The mast cell possesses within itself granules of especially inflammatory biochemicals meant for use against invading parasites. (Think of these as small bombs that can be released). The mast cell has binding sites on its surface for a special type of antibody called IgE. IgE is produced in response to exposure to antigens typical of parasites (i.e., worm skin proteins, or similarly shaped proteins). IgE antibodies, which are shaped like tiny “Y”‘s, find their way to a tissue mast cell and perch there. With enough exposure to the antigen in question, the mast cell may be covered with Y- shaped IgE antibodies like the fluff of a dandelion. The mast cell is said, at this point, to be sensitized.

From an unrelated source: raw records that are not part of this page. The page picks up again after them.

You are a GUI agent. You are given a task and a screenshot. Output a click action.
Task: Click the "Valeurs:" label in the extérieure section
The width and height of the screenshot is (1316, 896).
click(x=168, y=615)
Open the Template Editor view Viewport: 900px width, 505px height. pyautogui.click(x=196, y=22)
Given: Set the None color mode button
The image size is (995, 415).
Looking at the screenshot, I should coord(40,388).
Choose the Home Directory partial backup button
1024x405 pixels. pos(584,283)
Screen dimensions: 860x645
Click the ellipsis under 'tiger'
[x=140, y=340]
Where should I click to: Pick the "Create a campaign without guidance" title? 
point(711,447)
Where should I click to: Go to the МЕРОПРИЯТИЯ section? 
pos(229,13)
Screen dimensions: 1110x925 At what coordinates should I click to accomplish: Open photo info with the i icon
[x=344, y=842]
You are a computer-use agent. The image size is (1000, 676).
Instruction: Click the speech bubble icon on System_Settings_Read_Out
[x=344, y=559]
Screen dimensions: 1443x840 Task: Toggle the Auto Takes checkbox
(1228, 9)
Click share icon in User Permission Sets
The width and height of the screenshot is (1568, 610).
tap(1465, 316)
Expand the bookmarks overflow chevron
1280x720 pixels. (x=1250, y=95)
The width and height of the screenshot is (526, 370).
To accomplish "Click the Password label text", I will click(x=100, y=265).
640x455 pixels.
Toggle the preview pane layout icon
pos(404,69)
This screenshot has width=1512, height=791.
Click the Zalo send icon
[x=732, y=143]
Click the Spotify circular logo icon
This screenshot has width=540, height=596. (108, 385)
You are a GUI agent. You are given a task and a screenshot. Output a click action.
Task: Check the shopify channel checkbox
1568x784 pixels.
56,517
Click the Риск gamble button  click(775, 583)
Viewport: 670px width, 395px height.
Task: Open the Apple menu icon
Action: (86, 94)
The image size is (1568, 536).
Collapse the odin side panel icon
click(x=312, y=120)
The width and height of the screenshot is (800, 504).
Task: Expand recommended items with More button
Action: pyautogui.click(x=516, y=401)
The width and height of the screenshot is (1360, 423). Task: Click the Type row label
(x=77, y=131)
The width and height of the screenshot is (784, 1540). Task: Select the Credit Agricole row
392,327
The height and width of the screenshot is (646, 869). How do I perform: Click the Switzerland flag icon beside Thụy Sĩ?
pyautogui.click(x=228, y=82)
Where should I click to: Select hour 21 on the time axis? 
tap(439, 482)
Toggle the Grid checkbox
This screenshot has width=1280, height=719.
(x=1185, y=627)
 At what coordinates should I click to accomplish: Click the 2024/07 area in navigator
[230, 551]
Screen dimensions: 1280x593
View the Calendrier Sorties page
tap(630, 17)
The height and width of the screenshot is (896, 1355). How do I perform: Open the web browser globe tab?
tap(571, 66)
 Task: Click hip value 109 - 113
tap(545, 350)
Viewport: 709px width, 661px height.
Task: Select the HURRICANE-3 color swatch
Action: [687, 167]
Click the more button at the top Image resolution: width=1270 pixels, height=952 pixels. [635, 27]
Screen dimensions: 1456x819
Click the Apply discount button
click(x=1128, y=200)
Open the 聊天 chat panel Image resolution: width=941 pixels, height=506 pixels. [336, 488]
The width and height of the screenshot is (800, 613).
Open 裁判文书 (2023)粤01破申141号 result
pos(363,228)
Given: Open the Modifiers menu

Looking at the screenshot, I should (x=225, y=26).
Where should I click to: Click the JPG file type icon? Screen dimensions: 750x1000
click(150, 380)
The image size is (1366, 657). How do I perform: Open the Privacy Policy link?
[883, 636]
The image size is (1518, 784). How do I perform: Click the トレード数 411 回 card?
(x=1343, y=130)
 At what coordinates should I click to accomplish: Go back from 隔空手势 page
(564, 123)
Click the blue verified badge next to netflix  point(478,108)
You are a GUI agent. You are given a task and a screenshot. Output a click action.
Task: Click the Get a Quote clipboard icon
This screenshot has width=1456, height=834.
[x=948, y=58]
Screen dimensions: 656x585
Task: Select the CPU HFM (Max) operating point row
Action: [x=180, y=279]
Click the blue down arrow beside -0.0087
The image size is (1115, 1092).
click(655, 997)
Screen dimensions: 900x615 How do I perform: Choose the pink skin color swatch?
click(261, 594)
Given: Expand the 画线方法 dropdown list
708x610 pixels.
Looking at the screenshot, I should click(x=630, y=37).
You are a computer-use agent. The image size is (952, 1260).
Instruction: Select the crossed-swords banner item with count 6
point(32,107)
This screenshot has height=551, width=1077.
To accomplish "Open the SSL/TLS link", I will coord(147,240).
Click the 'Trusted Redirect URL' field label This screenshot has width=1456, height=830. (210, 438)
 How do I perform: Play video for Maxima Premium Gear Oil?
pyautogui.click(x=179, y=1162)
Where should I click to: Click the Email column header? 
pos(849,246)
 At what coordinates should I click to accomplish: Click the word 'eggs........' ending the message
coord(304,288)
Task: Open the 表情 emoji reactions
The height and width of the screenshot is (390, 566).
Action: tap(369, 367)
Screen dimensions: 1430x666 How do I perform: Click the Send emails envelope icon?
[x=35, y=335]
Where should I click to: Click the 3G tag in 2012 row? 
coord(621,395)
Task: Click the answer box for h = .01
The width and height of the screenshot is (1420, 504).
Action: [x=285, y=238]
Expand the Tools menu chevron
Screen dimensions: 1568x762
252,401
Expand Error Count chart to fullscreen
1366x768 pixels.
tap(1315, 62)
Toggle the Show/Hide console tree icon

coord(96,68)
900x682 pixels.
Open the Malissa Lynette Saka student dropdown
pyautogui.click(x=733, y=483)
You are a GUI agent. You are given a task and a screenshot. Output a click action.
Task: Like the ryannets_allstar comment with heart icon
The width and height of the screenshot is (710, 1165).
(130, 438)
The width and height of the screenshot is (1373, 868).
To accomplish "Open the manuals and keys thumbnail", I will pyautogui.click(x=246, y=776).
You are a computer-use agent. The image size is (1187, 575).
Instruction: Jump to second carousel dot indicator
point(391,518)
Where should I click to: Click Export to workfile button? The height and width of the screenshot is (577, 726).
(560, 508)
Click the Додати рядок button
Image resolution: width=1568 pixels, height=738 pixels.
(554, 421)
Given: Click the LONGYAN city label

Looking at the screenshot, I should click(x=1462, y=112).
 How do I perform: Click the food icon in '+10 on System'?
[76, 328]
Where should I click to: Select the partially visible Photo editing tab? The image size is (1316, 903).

As said, the IgE antibodies are Y-shaped. Their foot is planted in the mast cell while their arms lift up hoping to capture the antigen for which they were individually designed. When the antigen comes by and is grasped by the IgE antibodies, this should indicate that a parasite is near and the mast cell, like a land mine, degranulates releasing its toxic biochemical weapons. These chemicals are harmful to the parasite plus serve as signals to other immune cells that a battle is in progress and for them to come and join in.
At least this is what is supposed to happen.
A mast cell, coated with IgE antibodies, is exposed to pollen and degranulates, releasing its biochemical weapons of destruction.
The problem is that we live in a clean world without a lot of parasites. What unfortunately tends to happen is that the IgE/mast cell system is stimulated with other antigens that are of similar shape or size as parasitic antigens. These “next best” antigens are usually pollen proteins and the result is an allergy. Instead of killing an invading parasite, the mast cell biochemicals produce local redness, itch, swelling, and other symptoms we associate with allergic reactions.
As if the mast cell isn’t enough of a troublemaker in this regard, the mast cell can form a tumor made of many mast cells. When this happens, the cells of the tumor are unstable. This means they release their toxic granules with simple contact or even at random creating allergic symptoms that do not correlate with exposure to any particular antigen.

There’s additional info on diagnosis, grading, treatment etc. here.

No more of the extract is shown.